Maybe you remember The Hitman’s Bodyguard. Maybe you don’t. We wouldn’t blame you if the details regarding this pulpy 2017 buddy comedy had faded from your memory banks like so much post-headshot pink mist. Ryan Reynolds is a disgraced bodyguard. Samuel L. Jackson is a hitman who’s supposed to testify at the Hague in a war-crimes trial. The two end up bickering a lot and saving each other’s lives, things get blowed up real good, Jackson says “motherfucker” a lot, yadda yadda yadda. As a bonus, you got a breakneck chase scene in a canal in Amsterdam and Gary Oldman sporting an over-the-top accent. Cool.
It’s less an actual action movie than a rough sketch or crude cave painting of one. It was, however, proof that you can pair two charismatic, highly bankable movie stars — both of whom have done top-notch work as one half of other duos — and see them generate exactly zero chemistry together. Though their team-up earned over $176 million worldwide, this poor man’s 48 Hrs. didn’t even crack the top 40 highest grossing films of the year. A sequel was not, as they say, inevitable.

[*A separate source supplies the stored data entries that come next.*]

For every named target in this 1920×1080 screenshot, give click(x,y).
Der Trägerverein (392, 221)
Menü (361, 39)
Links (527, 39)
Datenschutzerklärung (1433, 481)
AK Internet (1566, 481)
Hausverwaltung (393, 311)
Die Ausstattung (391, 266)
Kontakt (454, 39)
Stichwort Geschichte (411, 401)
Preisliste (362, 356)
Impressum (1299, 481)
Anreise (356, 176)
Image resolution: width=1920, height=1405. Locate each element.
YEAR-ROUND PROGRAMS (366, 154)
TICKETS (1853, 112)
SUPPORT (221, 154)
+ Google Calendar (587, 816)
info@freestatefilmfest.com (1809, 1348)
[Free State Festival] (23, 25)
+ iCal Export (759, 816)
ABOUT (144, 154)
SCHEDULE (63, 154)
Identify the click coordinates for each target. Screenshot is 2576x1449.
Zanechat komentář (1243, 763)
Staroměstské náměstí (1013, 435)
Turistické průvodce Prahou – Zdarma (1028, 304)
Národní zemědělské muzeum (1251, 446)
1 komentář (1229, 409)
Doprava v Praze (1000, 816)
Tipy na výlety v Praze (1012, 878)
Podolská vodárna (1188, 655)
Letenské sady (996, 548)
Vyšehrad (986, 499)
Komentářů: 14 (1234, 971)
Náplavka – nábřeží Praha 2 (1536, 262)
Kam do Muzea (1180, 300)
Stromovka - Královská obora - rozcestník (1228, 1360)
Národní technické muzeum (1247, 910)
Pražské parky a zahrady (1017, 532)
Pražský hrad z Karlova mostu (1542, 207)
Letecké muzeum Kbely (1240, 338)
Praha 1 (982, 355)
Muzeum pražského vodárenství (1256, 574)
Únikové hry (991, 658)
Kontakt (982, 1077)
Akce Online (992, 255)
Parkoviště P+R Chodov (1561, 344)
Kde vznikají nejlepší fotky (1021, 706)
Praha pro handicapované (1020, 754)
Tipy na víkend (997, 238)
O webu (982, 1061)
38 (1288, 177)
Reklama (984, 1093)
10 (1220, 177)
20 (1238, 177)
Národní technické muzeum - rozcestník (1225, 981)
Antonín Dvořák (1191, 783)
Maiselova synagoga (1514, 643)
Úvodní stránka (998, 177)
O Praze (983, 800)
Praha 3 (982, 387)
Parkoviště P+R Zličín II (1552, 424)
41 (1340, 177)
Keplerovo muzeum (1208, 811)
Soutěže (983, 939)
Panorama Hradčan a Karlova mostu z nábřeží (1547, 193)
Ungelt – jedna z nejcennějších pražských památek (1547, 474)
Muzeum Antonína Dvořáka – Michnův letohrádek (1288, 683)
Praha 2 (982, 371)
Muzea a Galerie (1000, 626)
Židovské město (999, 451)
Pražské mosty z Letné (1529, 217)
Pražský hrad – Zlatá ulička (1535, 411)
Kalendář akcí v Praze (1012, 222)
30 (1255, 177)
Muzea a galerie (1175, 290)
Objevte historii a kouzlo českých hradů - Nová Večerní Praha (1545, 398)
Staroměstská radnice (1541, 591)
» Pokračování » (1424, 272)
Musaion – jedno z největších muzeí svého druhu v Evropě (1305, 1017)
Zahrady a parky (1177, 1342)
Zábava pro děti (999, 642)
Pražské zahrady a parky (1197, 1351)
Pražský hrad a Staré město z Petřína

And yet here we are, slowly shuffling back into theaters after months and months of pining for something, anything, to see on a big screen again, and we’re greeted by another chapter of what now seems to be a franchise. Once again, Reynolds’ exasperated “executive protection agent” Michael Bryce tries to get his career and life back on track. Once again, Samuel L. Jackson’s killer-for-hire Darius Kincaid messes up those plans for him. This time, instead of Oldman’s scenery-chewing Eastern European despot, we get Antonio Banderas’ silver-haired, Greek shipping billionaire — you read all of that correctly — who’s planning a massive cyberattack in an attempt to cripple the E.U., or something like that. You’ll care as much about this excuse to get these guys working together again as the movie does, which is not at all.
Salma Hayek — more on her in a second — is back as Darius’ wife, Sonia, who keeps crowing about how she wants a baby in between deploying F-bombs in both English and Spanish. Morgan Freeman drops by for a bit, partially to move the “story” along and partially to serve as a punchline to an unfunny conceptual “joke.” Frank Grillo shows up as an Interpol agent who’s dying to get back to Boston (seriously, WTF is going on here?!?), and needs Bryce and the Kincaids to act as go-betweens involving some illicit stuff regarding the villain’s scheme. He doesn’t punch or kick or pound anyone, or rock any gun-fu whatsoever. To repeat: Grillo, a boxer and a brown belt in jiujitsu, the 21st century’s version of Lee Marvin, and one of the most compelling he-man action heroes of the past 10 years (check out Boss Level), does not get a single action sequence here. He just yells, which Grillo is admittedly really good at, but come on, people.
Many disposable, interchangeable bad guys get shot. Some exotic locales whizz by. There will be boob jokes. Once again, Reynolds and Jackson end up bickering a lot and saving each other’s lives, things blow up real good, and Jackson says “motherfucker” twice as much as he did in the original. Once again, you may find yourself wondering, even as a fan of both of these actors and of action movies in general, why the hell you’re watching all of it. Was this what we were so anxious to get back to after a postponed 2020 summer-movie season and a year of shuttered theaters?
There’s a single wild card in this deck, and that’s Hayek. Her character was peripheral in the first movie, someone designed to motivate Jackson’s assassin to cooperate with the authorities. She was also a badass, and the sort of take-no-shit barroom brawler that made an ideal life partner for a hitman. As the pile-up of possessives that is this sequel’s title tips off, the not-so-dymamic duo of the original movie is a slightly-more-dynamic trio this time out, and for The Hitman’s Wife’s Bodyguard‘s first half, you’re reminded that Hayek has an A deadpan delivery and serious screwball-comic chops. She screams half of her lines, most of which are just creative strings of profanity, but she brings an anarchic quality to this hot mess that is sorely needed. Let’s put it this way: The above-the-title stars and much of the supporting cast seem to be stuck in a listless, live-action version of a violent Tex Avery cartoon. Hayek plays her part like she’s in the actual cartoon herself. She’s the best thing about this movie by a massive margin. Naturally, she practically gets kicked to the sidelines for the last half.
While Australian director Patrick Hughes has logged hours making modest, tense cop thrillers (Red Hill) and overblown, big-budget franchise stuff (The Expendables 3), you don’t get the sense that he’s doing much in these Bodyguard movies except pointing his camera at his stars and stunt teams and crossing his fingers. Other than staging silent carnage while some ironic song plays over the soundless fury, he doesn’t offer anything resembling style onscreen; it might as well be stock footage up there. There’s an art to making action films, and that artistry is as AWOL here as it is in the first movie. Supposedly, a third entry has been greenlit. Just make it a solo Hayek joint, or, to paraphrase Jackson, put this motherfucking franchise out of its motherfucking misery.